D’origine chinoise, Ning-Ly est issue d’une famille très modeste, réfugiée en France dans les années 70. S’estimant être un pur produit de l’école républicaine, elle doit sa réussite à sa persévérance, sa force de travail, mais également à de belles rencontres qui l’ont poussé à se dépasser. Consciente des biais existant dans le monde du travail, car elle en subit parfois les affres, elle est très impliquée dans la promotion de la diversité, avec pour maître-mot, la méritocratie. Elle est ainsi un membre très actif du Club 21è siècle, dont elle vient de rejoindre le Bureau pour piloter les projets de l’association. Elle est notamment mentor du programme Revel@Her, destiné aux femmes cadres issues de la diversité[3]. Elle a également été mentor de jeunes étudiants de l’association Article 1 ou de femmes entrepreneures (StandUp HEC).

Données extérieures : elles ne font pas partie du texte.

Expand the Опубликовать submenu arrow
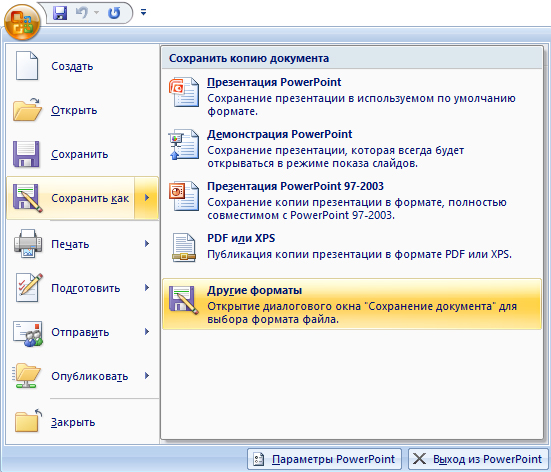click(x=147, y=376)
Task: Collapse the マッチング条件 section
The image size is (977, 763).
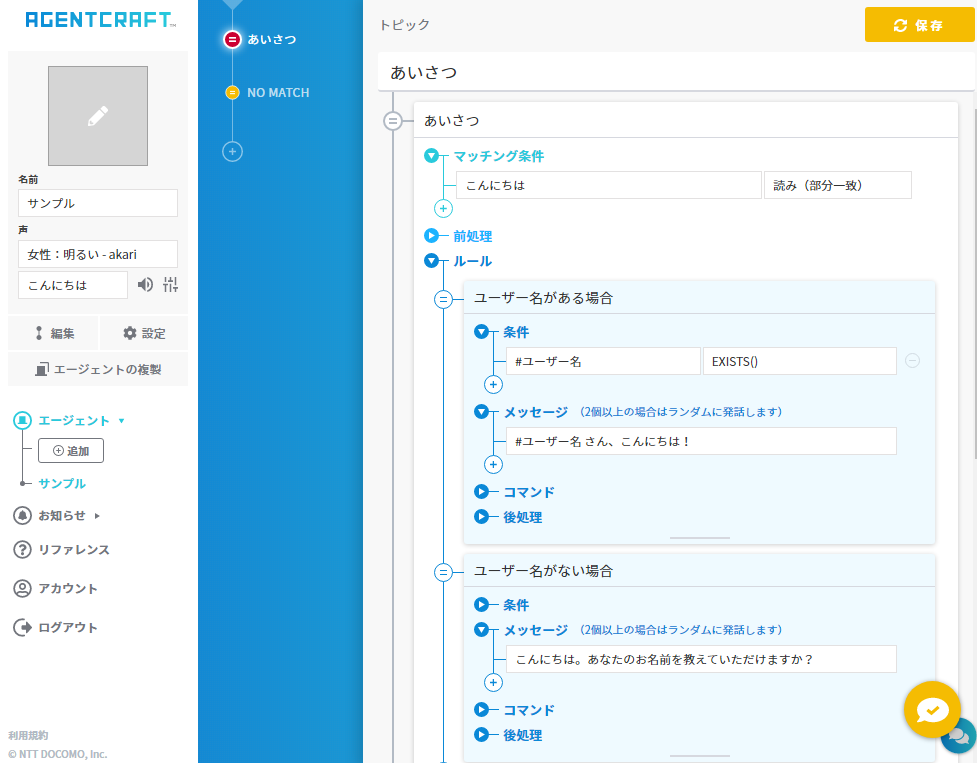Action: pos(432,156)
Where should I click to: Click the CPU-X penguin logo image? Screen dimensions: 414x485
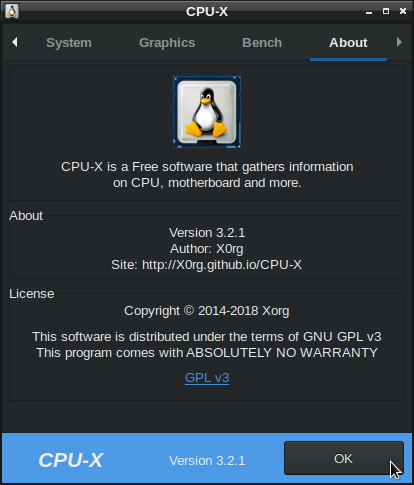[207, 112]
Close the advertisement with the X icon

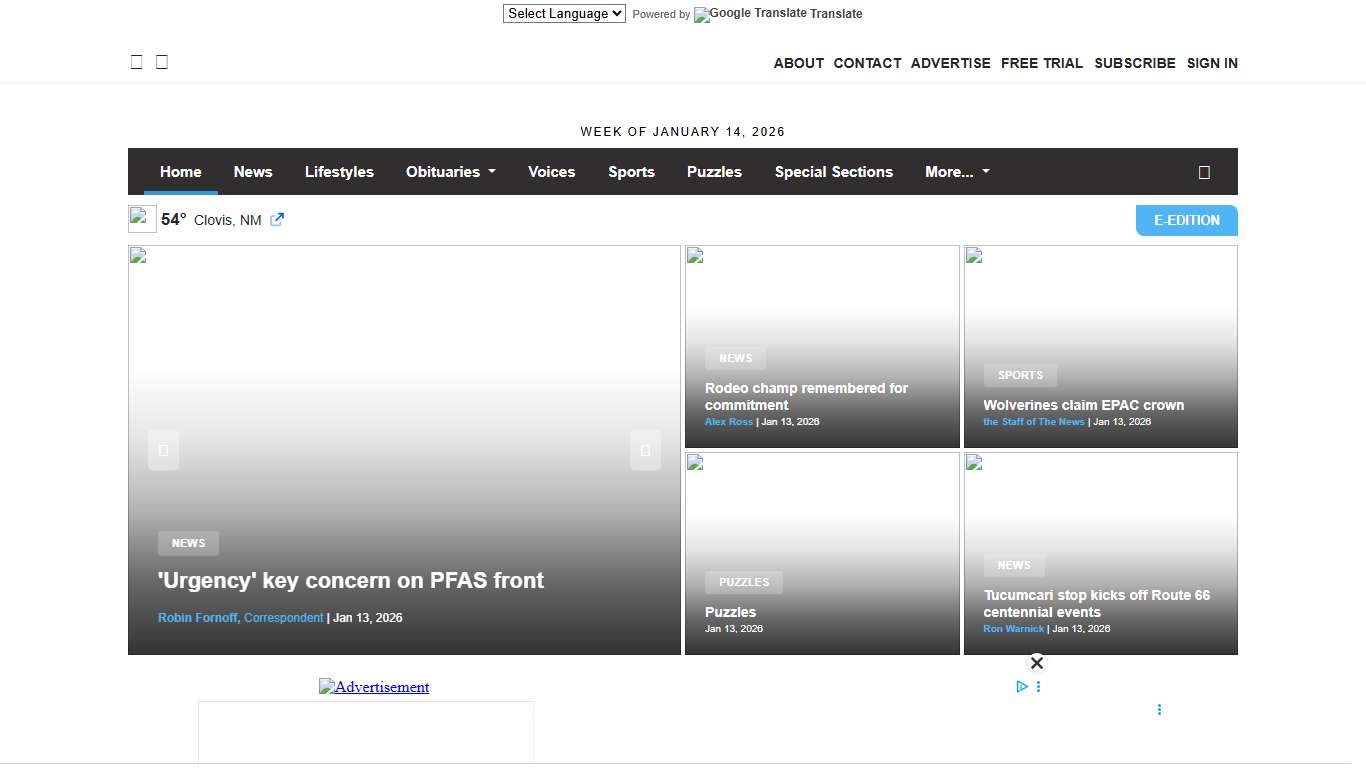(x=1037, y=663)
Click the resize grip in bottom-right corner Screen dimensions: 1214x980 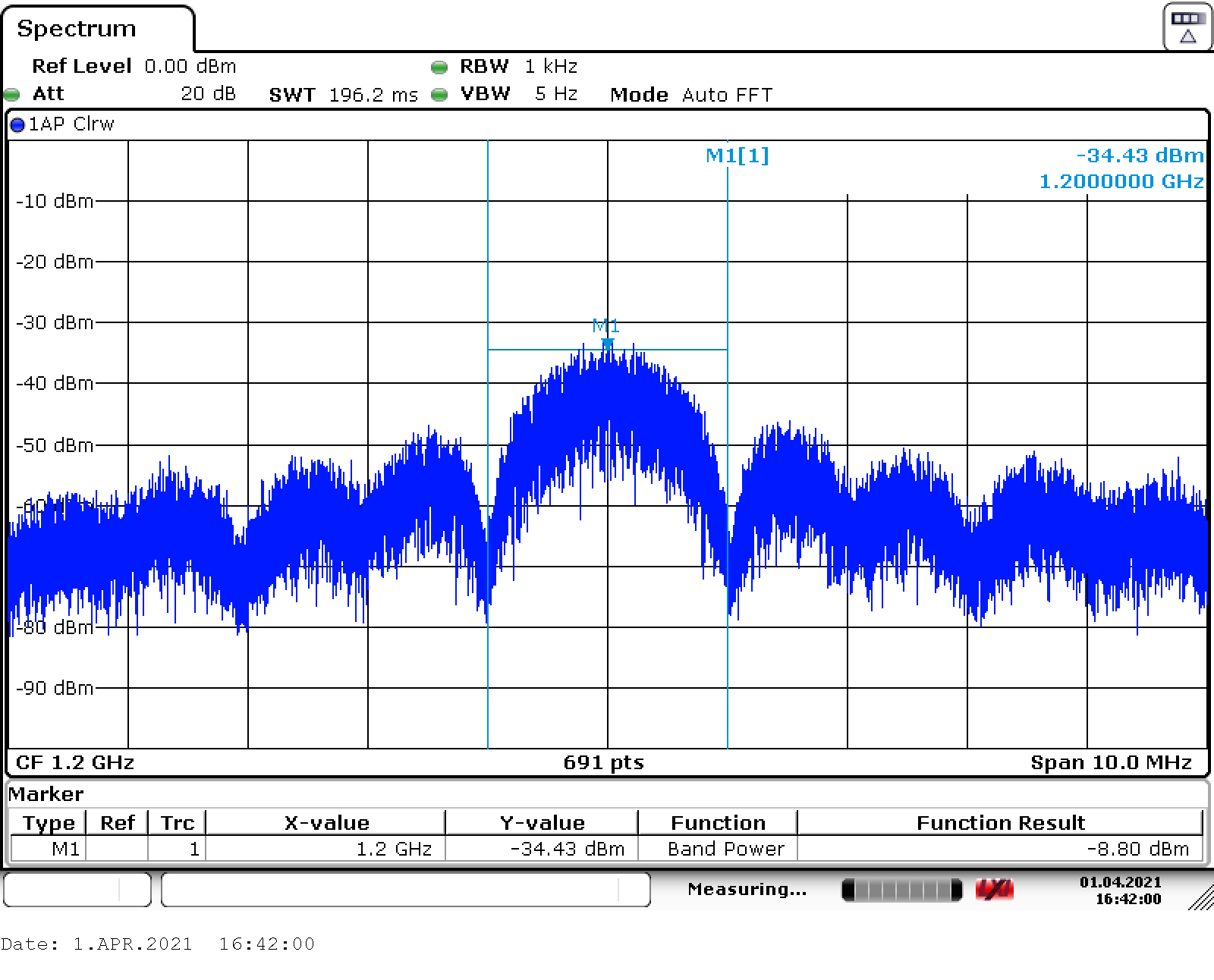pyautogui.click(x=1200, y=898)
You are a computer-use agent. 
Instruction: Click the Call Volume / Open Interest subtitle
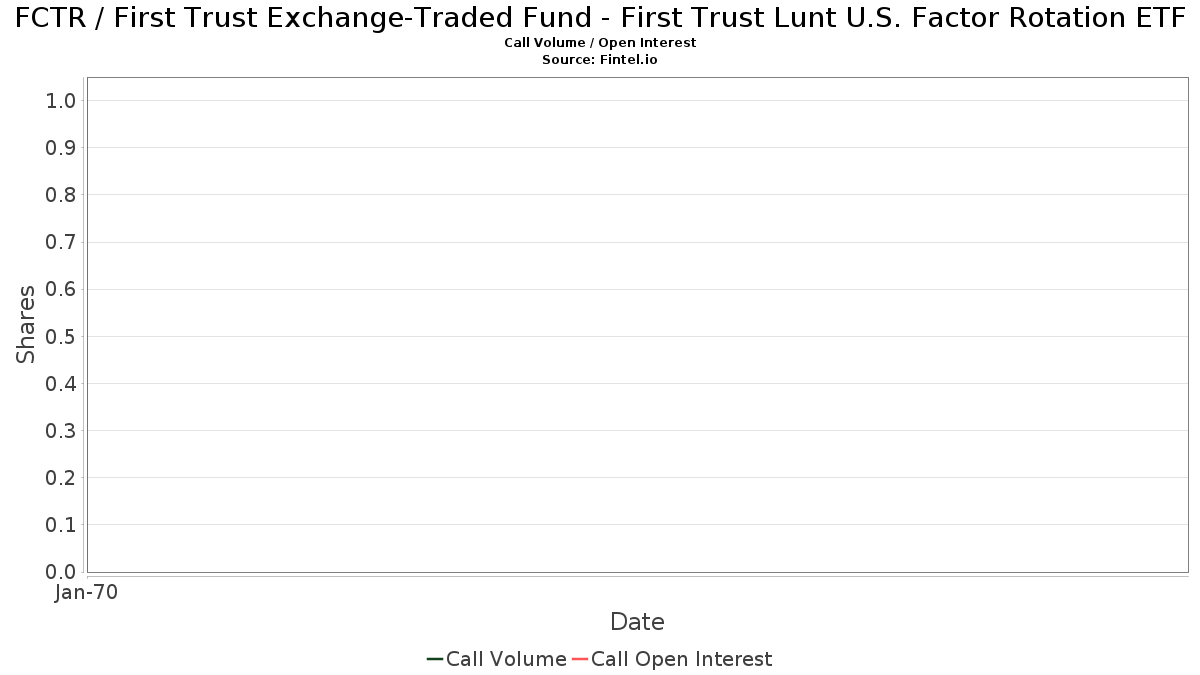(600, 43)
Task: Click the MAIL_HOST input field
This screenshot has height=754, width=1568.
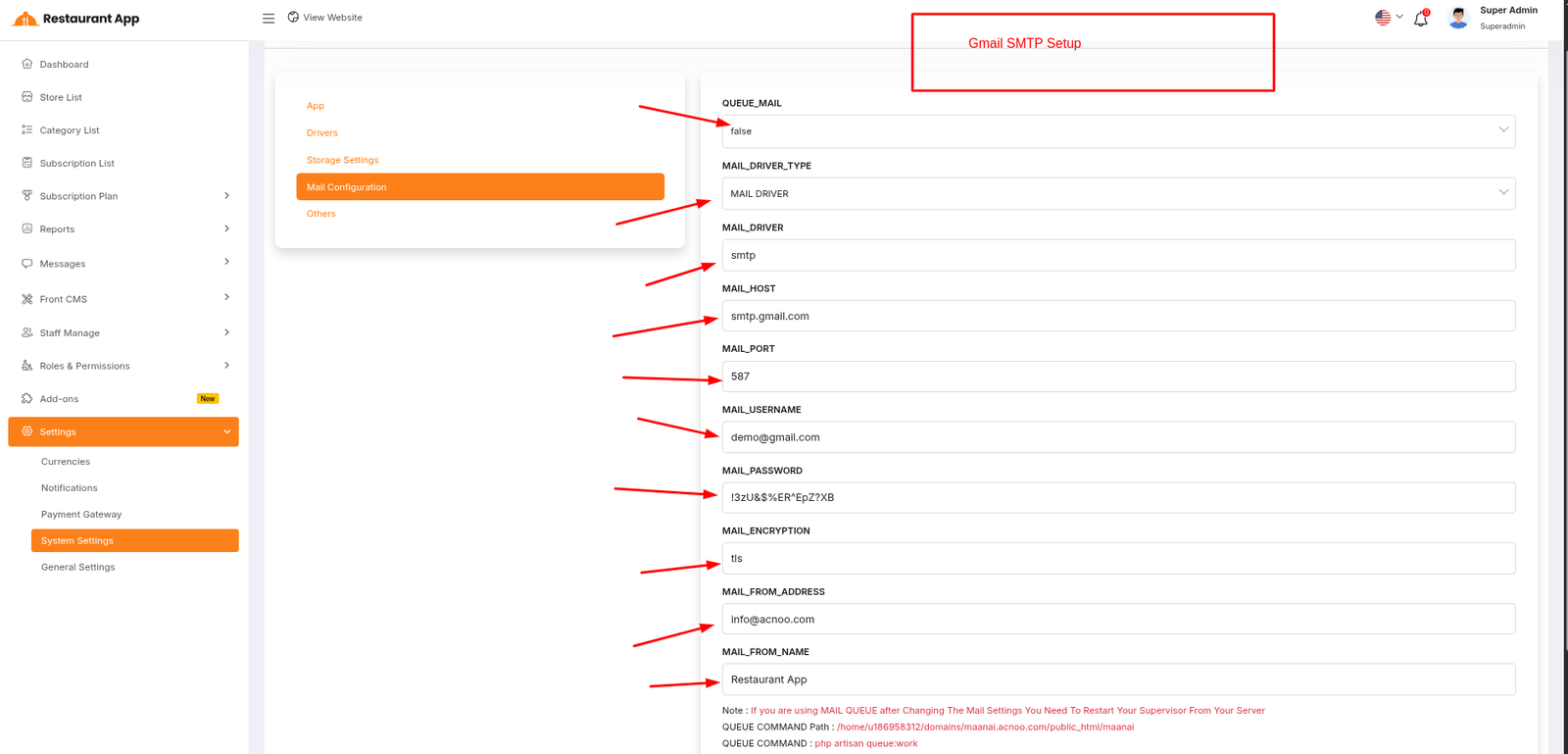Action: click(1118, 317)
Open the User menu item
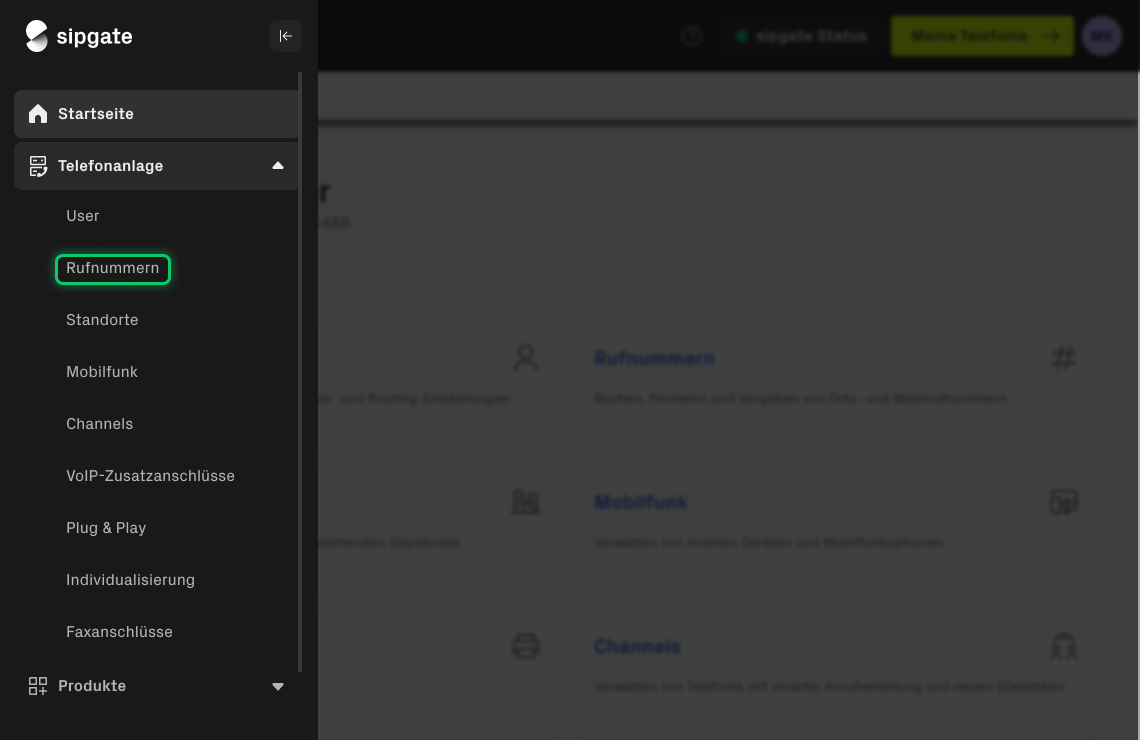This screenshot has width=1140, height=740. 83,216
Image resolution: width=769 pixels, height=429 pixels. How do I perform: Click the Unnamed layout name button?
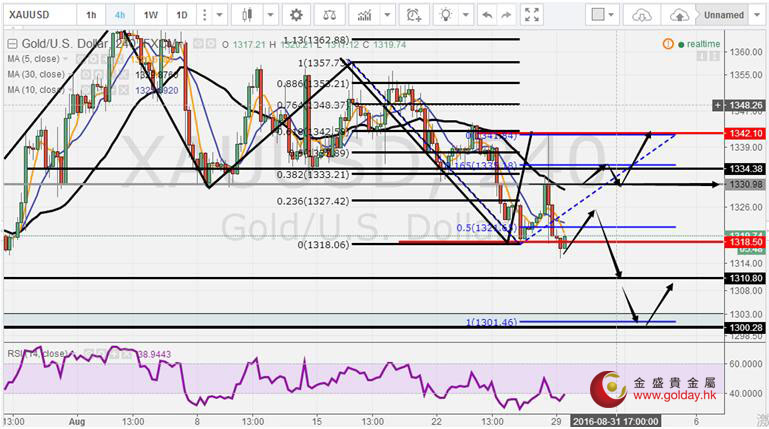coord(722,15)
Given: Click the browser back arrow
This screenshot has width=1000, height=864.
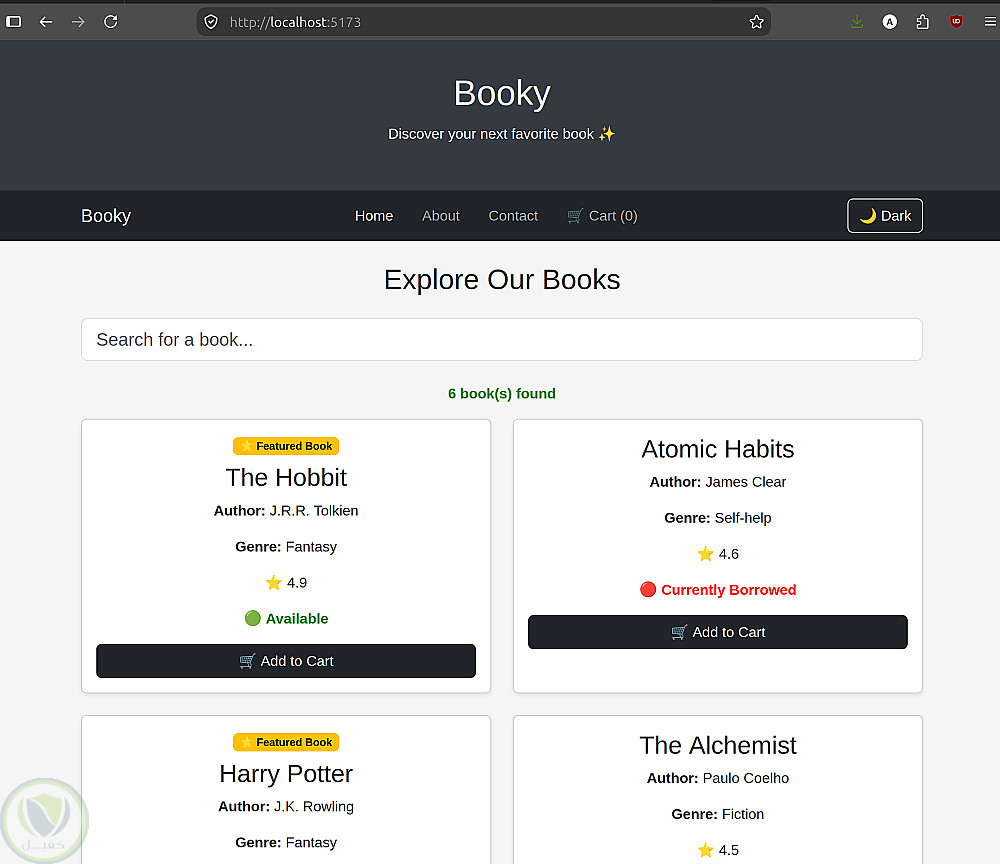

Mariée et mère de deux enfants, Ning-Ly mène sa vie familiale, professionnelle et sociale à la façon d’un équilibriste, de manière probablement imparfaite et rarement sereine, ce qu’elle assume totalement.
[1] Linklaters, Freshfields Bruckaus Deringer, Bredin Prat où elle a exercé pendant près de 12 ans et a été nommée Counsel, ou encore Cravath Swaine & Moore (New York).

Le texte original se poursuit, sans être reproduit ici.